* _AUFGABENSTELLUNG_
Führen Sie den Text über Mütterlichkeit, patriarchale Religion und Angst im Anschluss an seinen letzten Satz fort.

──────── TEXT DES DOKUMENTS ────────

Bachofen, „Erfinder“ des Matriarchats, beschrieb das Muttertum: „Aus dem gebärenden Muttertum stammt die allgemeine Brüderlichkeit aller Menschen, deren Bewusstsein und Anerkennung mit Ausbildung des Patriarchats untergeht.“ Geht es noch paradoxer? Ausgerechnet der Mütterlichkeit entspringt die Brüderlichkeit, die heute zur Geschwisterlichkeit erweitert werden muss.

G. R. Taylor unterscheidet „matrische“ von „patrischen“ Gesellschaften. Matrische Gesellschaften zeichnen sich aus durch: 1) eine tolerante Haltung gegenüber der Sexualität; 2) Freiheit für Frauen; 3) hohes Ansehen des Weiblichen; 4) Höherbewertung des Wohlergehens gegenüber Keuschheit. 5) demokratische Prinzipien; 6) fortschrittlich-moralische Anschauungen; 7) Spontaneität, öffentliches Zeigen von Gefühlen; 8) geringe Geschlechterunterschiede; 9) positive Haltung gegenüber Lust und Vergnügen; 10) Mutterverehrung. In patrischen Gesellschaften gab es nur die diametralen Gegen-Tendenzen, die völlige Verneinung der matrischen Gesellschaft.“

Das Sein des Menschen in Angst und Sorge ist die Wirkung einer männlichen Religion, in der ein allmächtiger Vater seine Kinder mit fürchterlichen Strafen bedroht – wenn sie Ihn nicht fürchten:

„Den Herrn, deinen Gott, sollst du fürchten und Ihm sollst du dienen.“ Woran erkennt Paulus unbußfertige Sünder? Antwort: „Keine Furcht Gottes ist vor ihren Augen.“

Es ist blanker Unsinn, zu sagen, es könne kein menschliches Leben ohne Angst geben. Ängste würden uns vor Gefahren warnen. Gefahren erkennen kann man nur, wenn man objektives Erkennen zulässt. Erkennen ist die Fähigkeit einer angstfreien Persönlichkeit, unverzerrt die Realität zu erfassen und sich weder vor Gott noch dem Teufel zu fürchten.

──────── ERFASSTE DATEN ────────

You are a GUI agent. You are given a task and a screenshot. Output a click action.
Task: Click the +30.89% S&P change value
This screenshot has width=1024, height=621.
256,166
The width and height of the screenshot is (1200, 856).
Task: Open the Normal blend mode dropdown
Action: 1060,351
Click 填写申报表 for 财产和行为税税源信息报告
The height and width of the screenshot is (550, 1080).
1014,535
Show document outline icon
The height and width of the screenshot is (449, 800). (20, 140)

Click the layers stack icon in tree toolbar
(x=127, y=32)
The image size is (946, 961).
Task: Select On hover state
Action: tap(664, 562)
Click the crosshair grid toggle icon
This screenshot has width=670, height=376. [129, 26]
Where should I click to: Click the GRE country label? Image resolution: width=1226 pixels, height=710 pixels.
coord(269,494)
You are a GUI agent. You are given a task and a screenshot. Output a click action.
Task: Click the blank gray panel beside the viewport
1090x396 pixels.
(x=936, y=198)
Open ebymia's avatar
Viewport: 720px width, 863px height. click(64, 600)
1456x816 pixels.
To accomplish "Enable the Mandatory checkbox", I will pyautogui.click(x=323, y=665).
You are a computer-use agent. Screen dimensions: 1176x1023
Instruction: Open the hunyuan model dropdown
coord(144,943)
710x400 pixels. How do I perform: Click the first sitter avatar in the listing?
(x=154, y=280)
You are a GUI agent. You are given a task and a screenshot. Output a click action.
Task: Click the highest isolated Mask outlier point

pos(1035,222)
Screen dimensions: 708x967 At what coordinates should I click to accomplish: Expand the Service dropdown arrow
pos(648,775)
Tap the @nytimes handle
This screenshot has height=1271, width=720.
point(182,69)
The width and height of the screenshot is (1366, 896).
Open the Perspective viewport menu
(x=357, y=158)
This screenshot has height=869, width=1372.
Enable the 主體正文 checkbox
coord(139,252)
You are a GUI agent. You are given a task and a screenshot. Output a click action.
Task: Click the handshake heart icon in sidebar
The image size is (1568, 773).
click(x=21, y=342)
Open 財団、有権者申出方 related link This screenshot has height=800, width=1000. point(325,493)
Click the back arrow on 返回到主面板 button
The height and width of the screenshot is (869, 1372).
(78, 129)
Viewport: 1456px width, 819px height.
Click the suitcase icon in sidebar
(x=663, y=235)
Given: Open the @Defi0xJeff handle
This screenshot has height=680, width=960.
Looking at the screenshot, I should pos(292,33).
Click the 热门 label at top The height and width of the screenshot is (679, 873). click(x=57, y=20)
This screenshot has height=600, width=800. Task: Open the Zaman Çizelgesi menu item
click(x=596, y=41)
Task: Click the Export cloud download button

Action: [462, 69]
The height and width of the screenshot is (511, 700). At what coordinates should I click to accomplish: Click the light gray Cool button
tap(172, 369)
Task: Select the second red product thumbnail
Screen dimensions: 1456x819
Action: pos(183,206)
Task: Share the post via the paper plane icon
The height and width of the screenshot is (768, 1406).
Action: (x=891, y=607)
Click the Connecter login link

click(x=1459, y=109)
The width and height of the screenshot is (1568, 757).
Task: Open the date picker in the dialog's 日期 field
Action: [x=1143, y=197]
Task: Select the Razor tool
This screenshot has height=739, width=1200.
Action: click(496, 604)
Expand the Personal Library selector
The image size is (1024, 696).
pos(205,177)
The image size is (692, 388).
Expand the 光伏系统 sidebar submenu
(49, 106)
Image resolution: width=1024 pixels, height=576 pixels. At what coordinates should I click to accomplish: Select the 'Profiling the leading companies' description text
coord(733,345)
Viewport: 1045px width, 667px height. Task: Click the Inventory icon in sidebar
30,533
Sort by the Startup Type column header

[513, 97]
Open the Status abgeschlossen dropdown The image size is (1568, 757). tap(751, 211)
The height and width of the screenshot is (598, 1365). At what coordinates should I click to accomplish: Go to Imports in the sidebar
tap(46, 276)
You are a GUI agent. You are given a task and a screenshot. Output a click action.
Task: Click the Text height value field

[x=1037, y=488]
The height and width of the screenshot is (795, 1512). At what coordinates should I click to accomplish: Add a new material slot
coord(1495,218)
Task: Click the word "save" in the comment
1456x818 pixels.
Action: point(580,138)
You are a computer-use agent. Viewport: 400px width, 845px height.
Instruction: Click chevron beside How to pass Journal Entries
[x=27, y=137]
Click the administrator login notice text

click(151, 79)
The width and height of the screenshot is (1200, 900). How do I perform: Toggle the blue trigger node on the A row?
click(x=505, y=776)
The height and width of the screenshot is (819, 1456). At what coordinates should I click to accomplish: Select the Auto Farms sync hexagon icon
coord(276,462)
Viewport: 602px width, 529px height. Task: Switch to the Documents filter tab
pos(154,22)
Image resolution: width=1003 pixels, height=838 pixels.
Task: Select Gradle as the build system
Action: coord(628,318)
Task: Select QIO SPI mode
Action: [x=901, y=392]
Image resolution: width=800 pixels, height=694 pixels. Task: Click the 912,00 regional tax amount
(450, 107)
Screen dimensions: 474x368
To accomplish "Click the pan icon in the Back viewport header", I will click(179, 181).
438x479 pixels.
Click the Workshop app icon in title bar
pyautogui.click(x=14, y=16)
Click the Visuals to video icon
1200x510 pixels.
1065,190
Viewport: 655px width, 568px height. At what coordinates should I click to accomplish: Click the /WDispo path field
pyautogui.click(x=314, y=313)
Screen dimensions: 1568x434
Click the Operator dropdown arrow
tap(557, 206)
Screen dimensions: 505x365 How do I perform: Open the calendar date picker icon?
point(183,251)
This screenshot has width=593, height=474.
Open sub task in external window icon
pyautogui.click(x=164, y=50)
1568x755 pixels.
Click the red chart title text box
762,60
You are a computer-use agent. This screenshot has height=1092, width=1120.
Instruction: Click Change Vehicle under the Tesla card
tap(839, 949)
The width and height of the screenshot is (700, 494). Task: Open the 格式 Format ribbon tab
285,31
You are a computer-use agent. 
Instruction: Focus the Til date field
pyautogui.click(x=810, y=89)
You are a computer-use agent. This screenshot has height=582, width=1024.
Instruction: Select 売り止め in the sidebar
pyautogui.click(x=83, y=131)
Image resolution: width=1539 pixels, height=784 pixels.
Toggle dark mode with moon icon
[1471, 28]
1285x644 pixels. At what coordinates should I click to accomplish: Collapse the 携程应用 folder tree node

────────

* _ERGEBNIS SIEHE UNTEN_
Die heutige Menschheit ängstigt sich maßlos vor der Zukunft, die sie selbst in die Wege leitet. Da sie ihre Ängste leugnet, schliddert sie in apathischer Hektik und schicksalsergebener Beschleunigung von einer Misere in die nächste.

Im Reich der Mütter galt die Moral der gegenseitigen Sympathie und unbegrenzten Solidarität. Auch Männer wollen ihre Grenzen überschreiten – die Grenzen ihrer Borniertheit, um ins Reich grenzenloser Dummheit zu gelangen. Moral ist für Männergesellschaften ein lächerliches Fremdwort.

„Wer die Macht hat, hat das Recht auf seiner Seite – diese Moral war typisch für die lineare, hierarchische männliche Theologie.“

Der Phallokrat erhebt sich zum Herrscher des Universums. Das schwanztragende Männlein will sein wie Gott. Wie lange noch, meine lieben Schwestern, wollt ihr diese aberwitzige Missgeburt der Evolution ertragen? Wen die Göttin vernichten will, den bestraft sie mit männlicher Dummheit.